Recently I have been doing a lot of the pattern:
- Download file from list of URLs
- Process file
- Record results
Part 1 is network bound. Part 2 is CPU bound. Part 3 is service bound (database in my case). There is no reason I should not run these three in parallel, so this gem is the encapsulation of the general pattern of running parts of a pipeline in parallel.
Greatly inspired by the parallel gem.
Tested with MRI and JRuby.
Add this line to your application's Gemfile:
gem 'threaded_pipeline'
And then execute:
$ bundle
Or install it yourself as:
$ gem install threaded_pipeline
threaded_pipeline = ThreadedPipeline.new
threaded_pipeline.stages << -> (url) { fetch_large_csv(url) }
threaded_pipeline.stages << -> (local_file) { process_local_file(local_file) }
threaded_pipeline.stages << -> (processed_results) { record_results_in_database(processed_results) }
results = threaded_pipeline.process([list, of, large, csv, urls])
Or, if you want to feed it yourself - and also discard the results:
another_pipeline = ThreadedPipeline.new(discard_results: true)
another_pipeline.stages << -> (url) { api_query(url) }
another_pipeline.stages << -> (returned_data) { process_returned_data(returned_data) }
another_pipeline.stages << -> (processed_results) { record_results_in_database(processed_results) }
while url = web_crawl_urls
another_pipeline.feed(url)
end
another_pipeline.finish
This is even handy if you just want to process output from some other task in the background:
simple_pipeline = ThreadedPipeline.new(discard_results: true)

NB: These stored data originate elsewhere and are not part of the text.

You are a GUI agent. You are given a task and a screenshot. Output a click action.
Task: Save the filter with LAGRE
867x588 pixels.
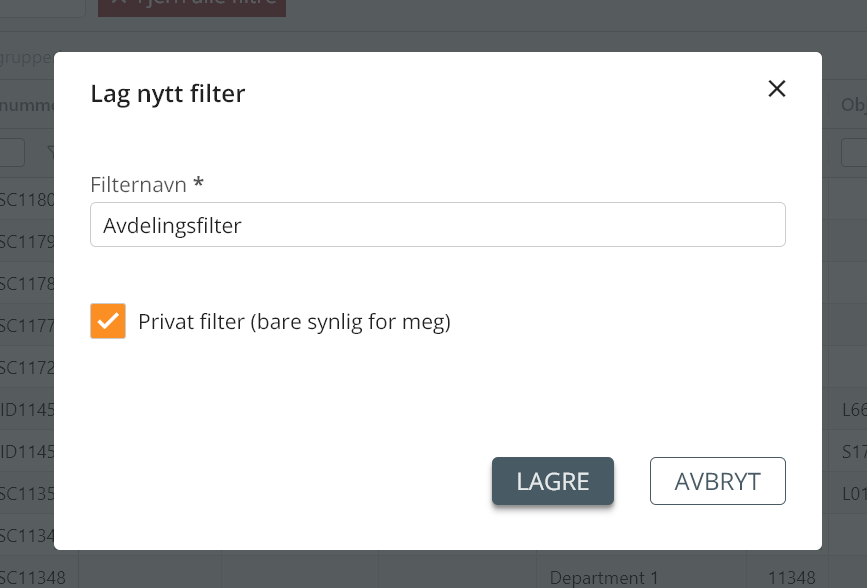(552, 481)
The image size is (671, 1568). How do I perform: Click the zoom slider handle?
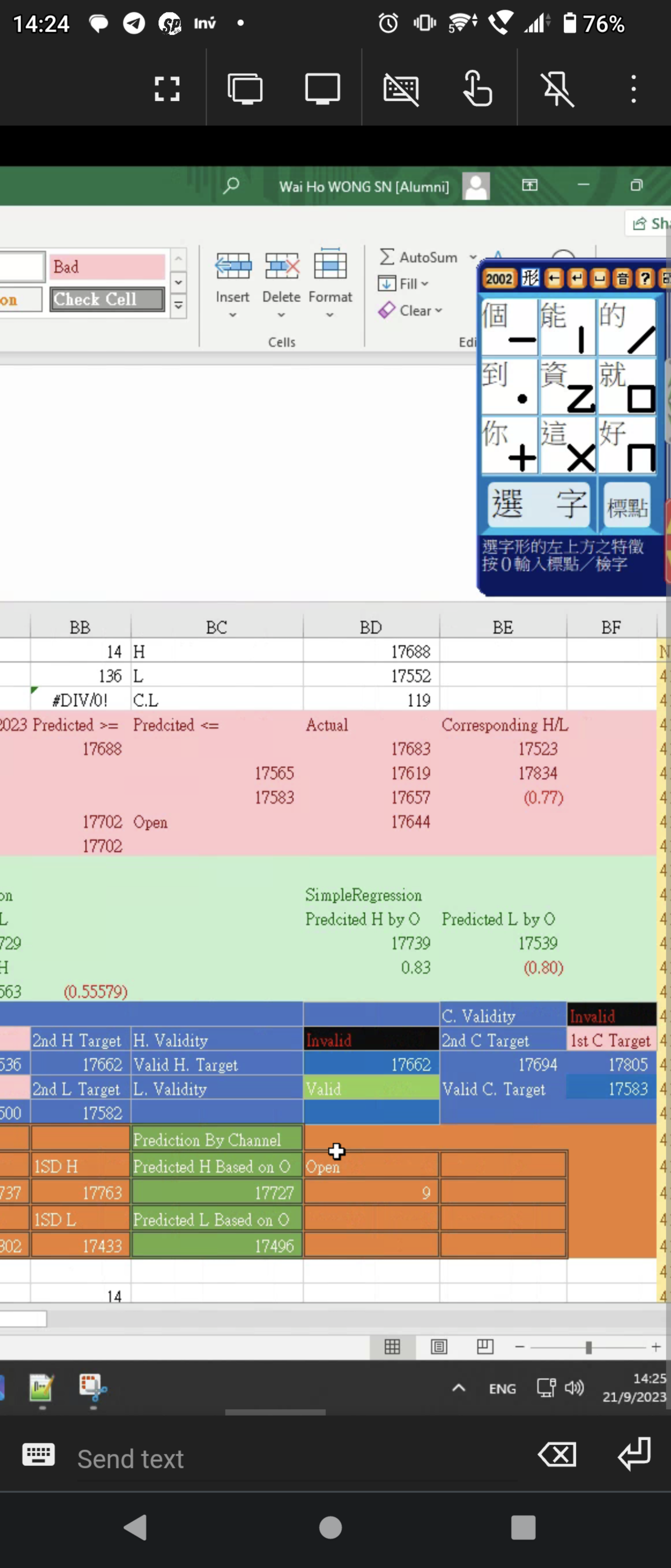[588, 1347]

simple_pipeline.stages << -> (some_data) { process_data(some_data) }
while (some_data = some_object_that.generates_data)
simple_pipeline.feed(some_data)
end
simple_pipeline.finish
Which just encapsulates setting up the queue, settin up a completion condition/object, etc.

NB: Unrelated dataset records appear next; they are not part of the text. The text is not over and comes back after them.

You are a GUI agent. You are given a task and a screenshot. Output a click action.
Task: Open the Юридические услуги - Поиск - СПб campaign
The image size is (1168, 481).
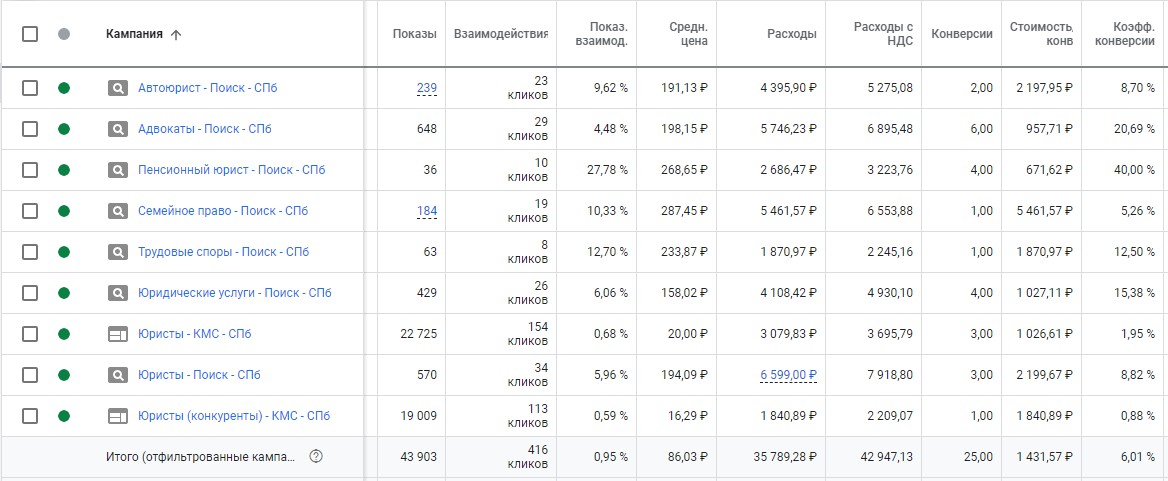[x=234, y=293]
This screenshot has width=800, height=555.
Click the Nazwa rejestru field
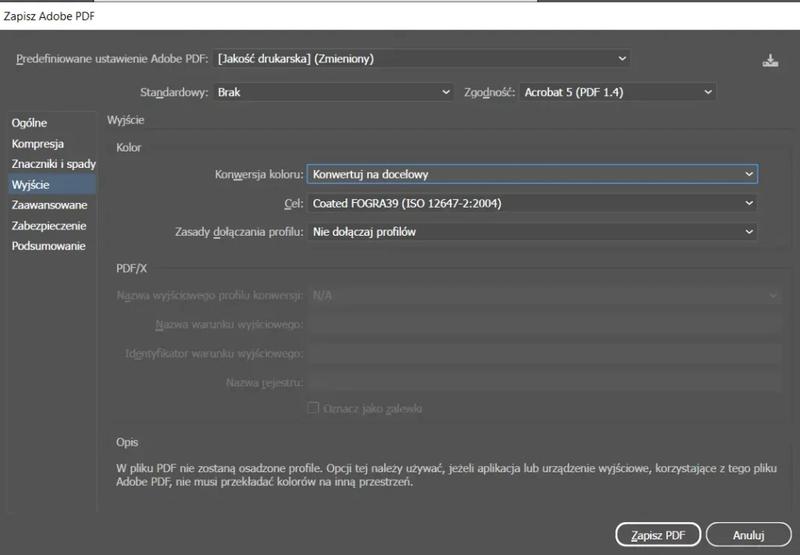pos(543,382)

I use docker and guard. make guard
After checking out the repo, run bin/setup
to install dependencies. Then, run rake test
to run the tests. You can also run bin/console
for an interactive prompt that will allow you to experiment.
To install this gem onto your local machine, run bundle exec rake install
. To release a new version, update the version number in version.rb
, and then run bundle exec rake release
, which will create a git tag for the version, push git commits and tags, and push the .gem
file to rubygems.org.
Bug reports and pull requests are welcome on GitHub at https://github.com/[USERNAME]/threaded_pipeline.
The gem is available as open source under the terms of the MIT License.